**TASK PROMPT:** After finding the line that contains "Pracht en Praal: De", give again that line and each one following it, exactly, until the records end.

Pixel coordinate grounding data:
--- START ---

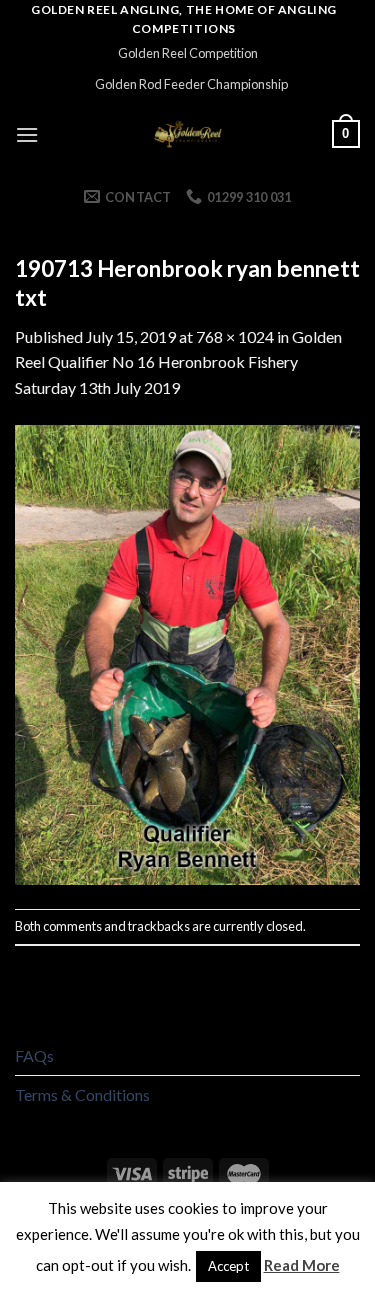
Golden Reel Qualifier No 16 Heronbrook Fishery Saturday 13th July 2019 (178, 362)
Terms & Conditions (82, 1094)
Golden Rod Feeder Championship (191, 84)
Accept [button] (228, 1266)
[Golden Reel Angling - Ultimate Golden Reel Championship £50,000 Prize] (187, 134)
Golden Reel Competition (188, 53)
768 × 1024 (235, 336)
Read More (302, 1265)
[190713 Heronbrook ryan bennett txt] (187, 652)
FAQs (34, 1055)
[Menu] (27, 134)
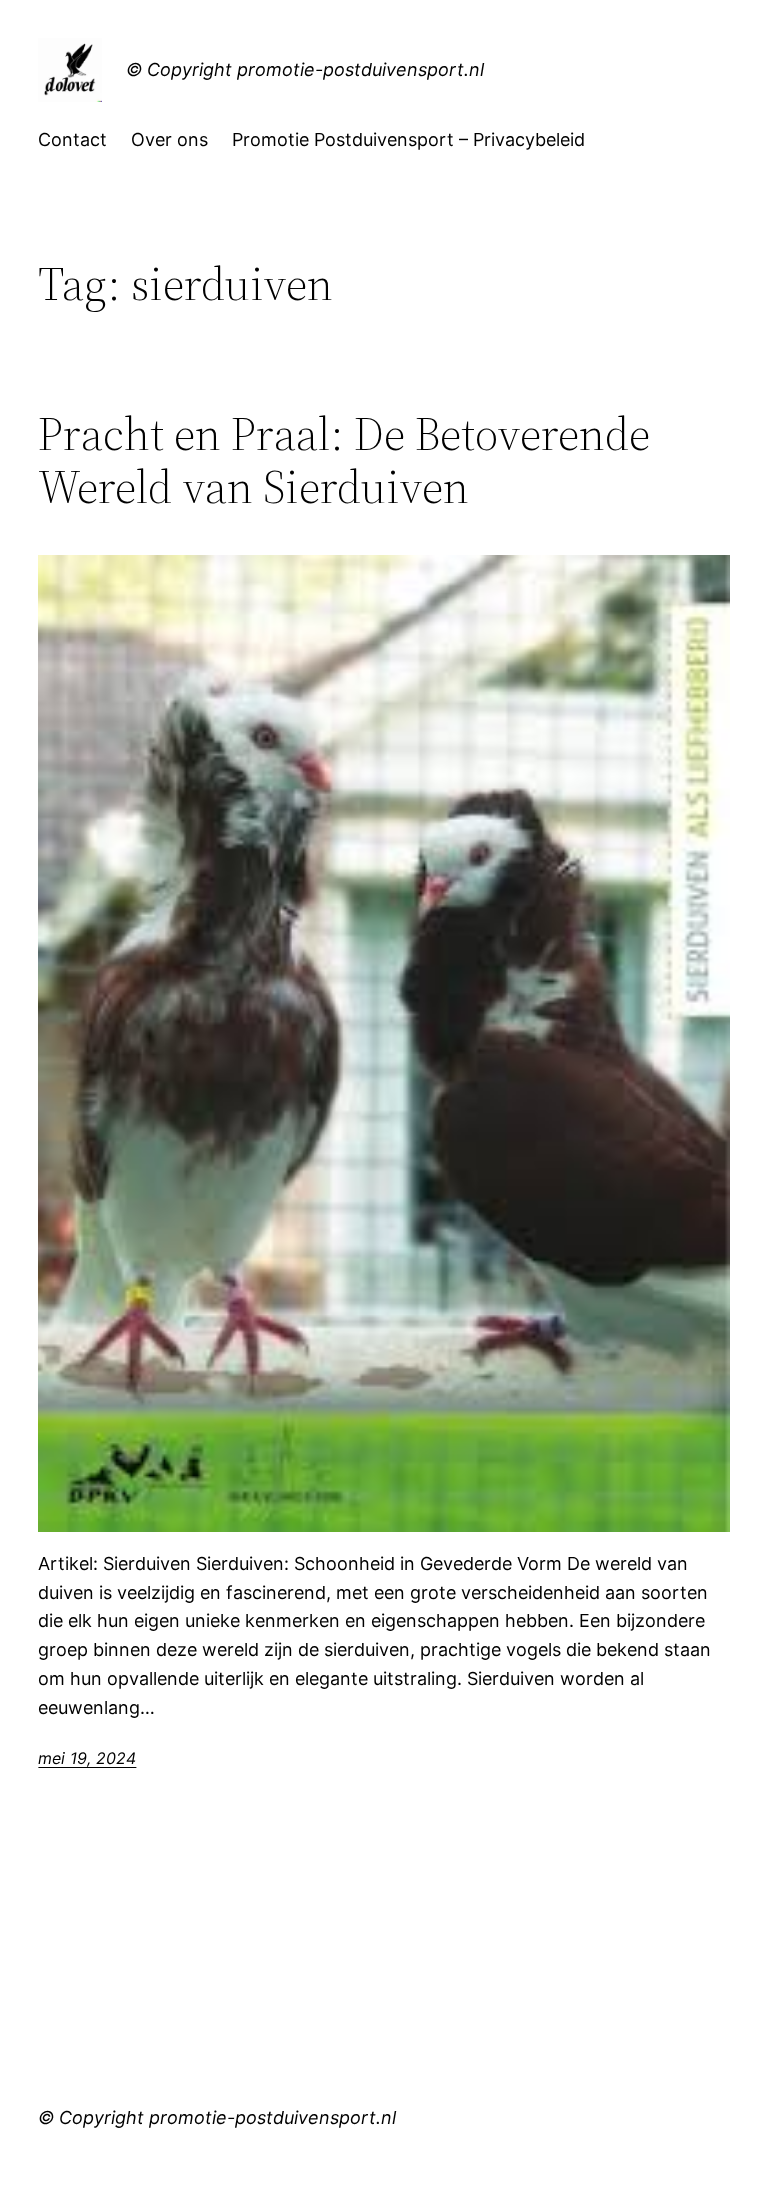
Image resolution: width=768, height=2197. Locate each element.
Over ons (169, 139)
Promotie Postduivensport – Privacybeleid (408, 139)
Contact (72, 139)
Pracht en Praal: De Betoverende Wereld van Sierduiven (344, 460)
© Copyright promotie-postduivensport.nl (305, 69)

--- END ---

**SOLUTION BELOW:**
Pracht en Praal: De Betoverende Wereld van Sierduiven (344, 460)
© Copyright promotie-postduivensport.nl (305, 69)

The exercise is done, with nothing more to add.